The Scheifele hit on Evans: The fallen, the lesson, the hero.


Years ago, I wrote a blog about there not being a place in NHL hockey for fighting, and consequentially in no hockey league period, from a player safety perspective it should be banned outright. The NHL Player Safety Department’s responsibility is to protect players. The number of fights has dropped dramatically over the past few years. They’ve come a long way from the high numbers of days gone by, thank goodness. Stricter rules with severe punitive fines and suspensions could almost eliminate it completely.

A more alarming fact is that hits to the head have not dropped off anywhere near as much as fighting has. The reason is that the punishments are not strict enough. The fines aren’t high enough and the number of games suspended aren’t high enough. I get that hockey is a fast game and highly emotional, so stuff happens. I’d argue that most of the bad hits are preventable with the right mindset in place.

In the last minute of play in the first game of the Montreal Canadiens and Winnipeg Jets round two Stanley Cup playoff series, with the game certainly lost for the Jets, Winnipeg’s Mark Scheifele took a 150-foot run at a vulnerable Jake Evans as he wrapped around the net to score an empty net goal. It was clear that Scheifele’s intention was to hit Evans as hard as he could without any concern for his opponent’s safety. He had no intentions of playing the puck to prevent the goal. He was set on trying to hurt the player. Every player on the ice, every TV hockey analyst, and even Scheifele himself, know this was a dirty uncalled-for hit.

When the league does finally suspend Scheifele for his hit they’ll take into consideration his other poor sportsmanship during the game when he punched a Montreal player lying on the ice without a helmet. Most players have come to respect that hitting someone who’s not wearing a helmet, especially if they’re already on the ice, is not acceptable and it seldom happens any more. Yet, Scheifele’s emotions got the best of him then, as it did at the end of the game with his uncalled for hit on Evans.

It’s clear Scheifele let his emotions control his actions. There was no underlying fear of severe league repercussion if he hit Evans too hard or if it ended up being a hit to the head. There was no worry on his part about a head injury.


Because the league has not been strict enough with suspensions. The NHL Players Association is partly responsible for this too. They have input into the number of games players can be suspended. They won’t allow a high number of game suspensions. They’re the ones that pushed for the progressive system where a first-time offender, like Scheifele, gets a lower suspension than a multiple offender, like we just saw with Kadri’s eight game suspension. I agree with the concept of a progression for frequency of offences.

The problem is the bar is set too low.

A first-time offender, for a hit like Scheifele’s, should receive at least a ten-game suspension for the type of hit he leveled, with further offences going to twenty-five games, or a season, or once they reach a certain number of offences they’re permanently suspended.

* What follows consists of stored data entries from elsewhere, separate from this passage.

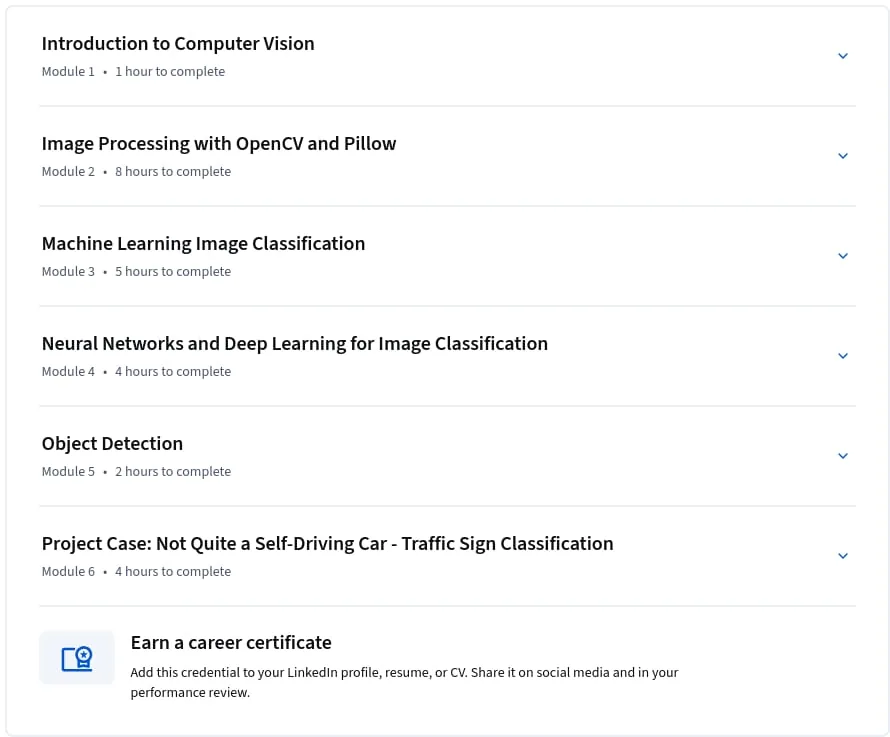Viewport: 890px width, 737px height.
Task: Click Module 5 two hours label
Action: pyautogui.click(x=136, y=471)
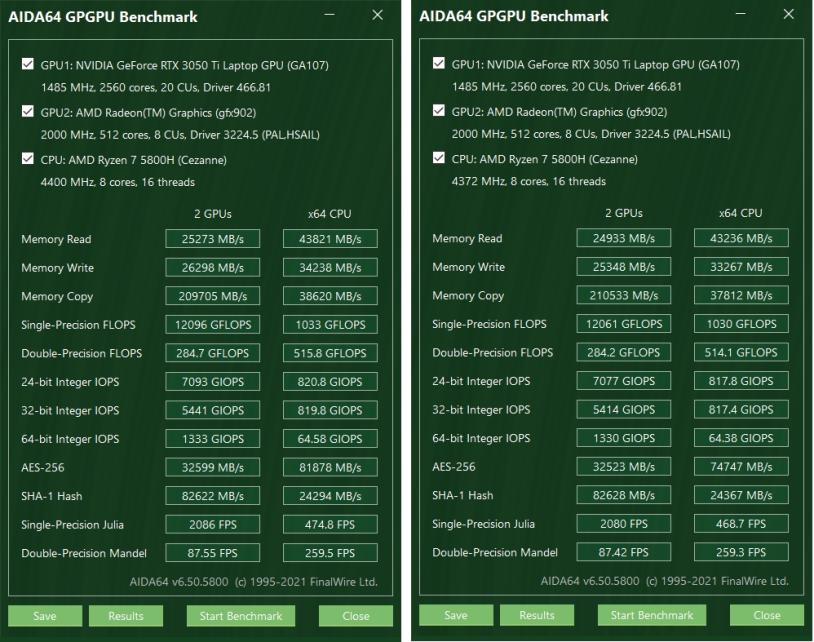
Task: Uncheck CPU Ryzen 7 5800H in right window
Action: [438, 158]

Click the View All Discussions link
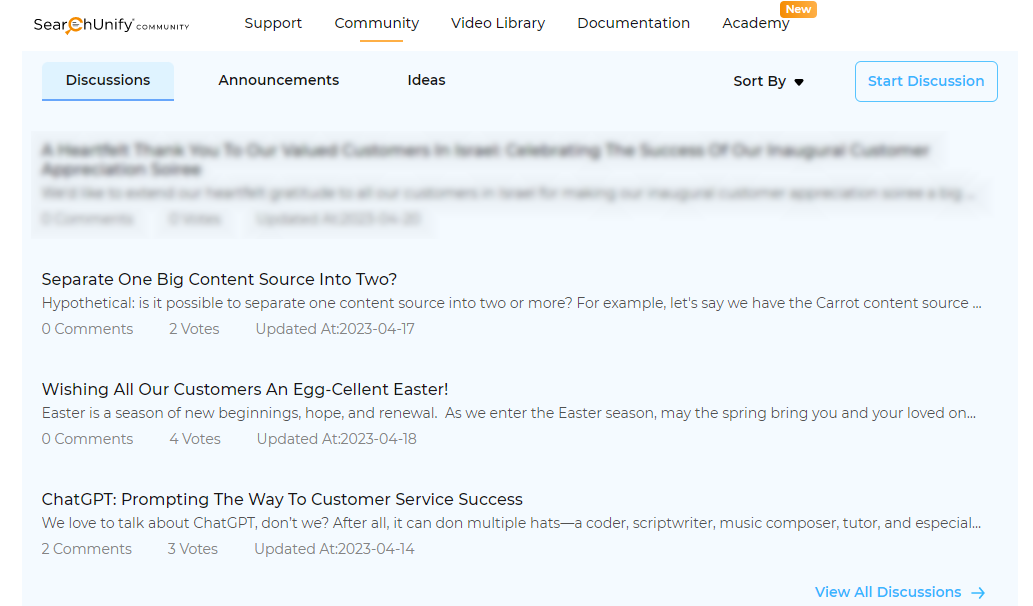tap(888, 592)
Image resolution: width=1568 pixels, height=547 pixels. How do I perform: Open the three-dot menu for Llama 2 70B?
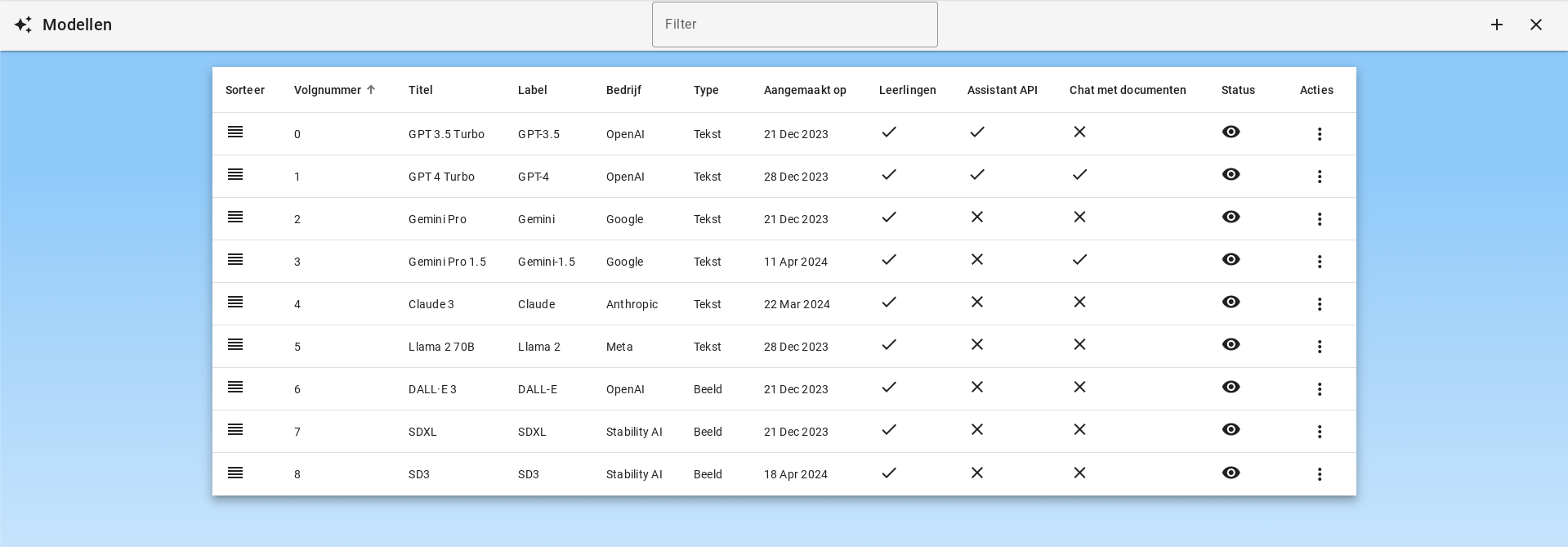click(x=1319, y=347)
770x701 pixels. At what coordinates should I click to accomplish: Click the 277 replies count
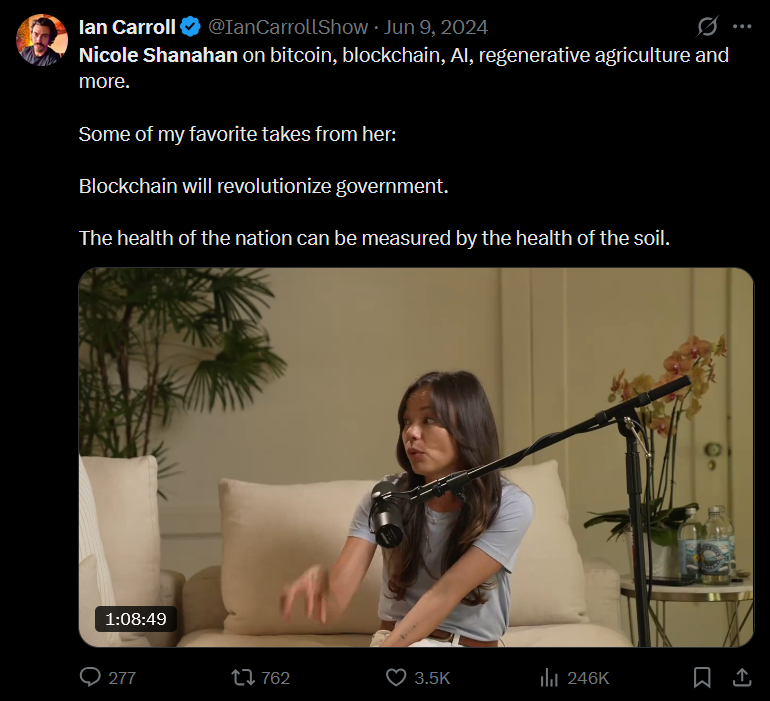pyautogui.click(x=122, y=678)
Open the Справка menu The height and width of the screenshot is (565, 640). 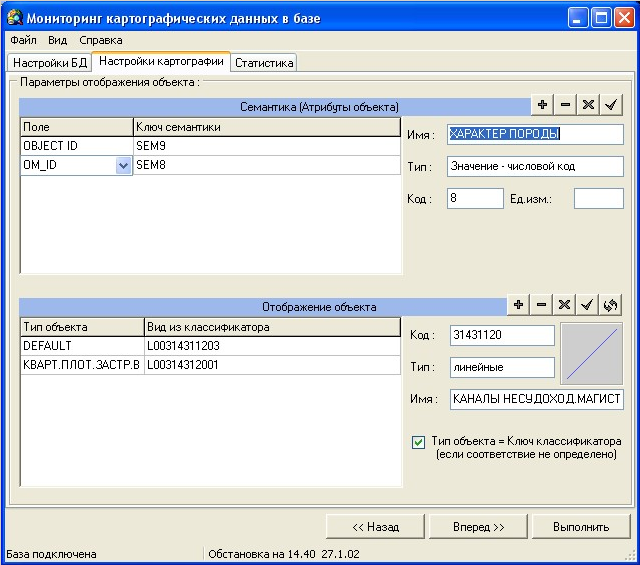(100, 40)
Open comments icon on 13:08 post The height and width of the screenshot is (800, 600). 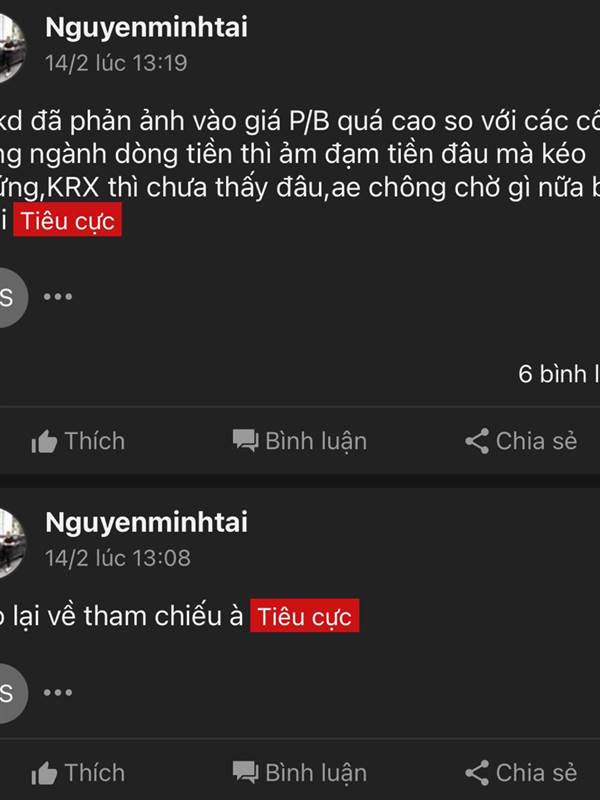[245, 772]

Those type of severe penalties will dramatically reduce uncalled for head injuries.

Without the players knowing that their actions on the ice will have severe repercussions they will continue to take 150-foot runs at their opponents with little regard about the other player’s well-being. If the league combines sever punishments with more education around player safety there’s hope.

Now for the hero part.

I was disturbed to see Evans sitting on the ice unconscious.

The players on both sides could see him lying motionless. There was no doubt about the possible seriousness of the matter. Yet, the Montreal Canadiens chose to start a scrum. I get that’s what the hockey player mentality tells them to do.

That mentality needs to change.

Every single person on the ice should have had one concern in mind at that time, and one concern only. Jake Evan’s safety.

It seems that Jake’s opponent, Nikolaj Ehlers, of the Winnipeg Jets was the only one to get it. He immediately tried to keep the scrum away from Evans and perhaps cause further injury to Evans who lay before them, motionless.

Ehlers demonstrated what true sportsmanship is. He showed respect for his opponent, for the game.

We need that type of mentality in hockey.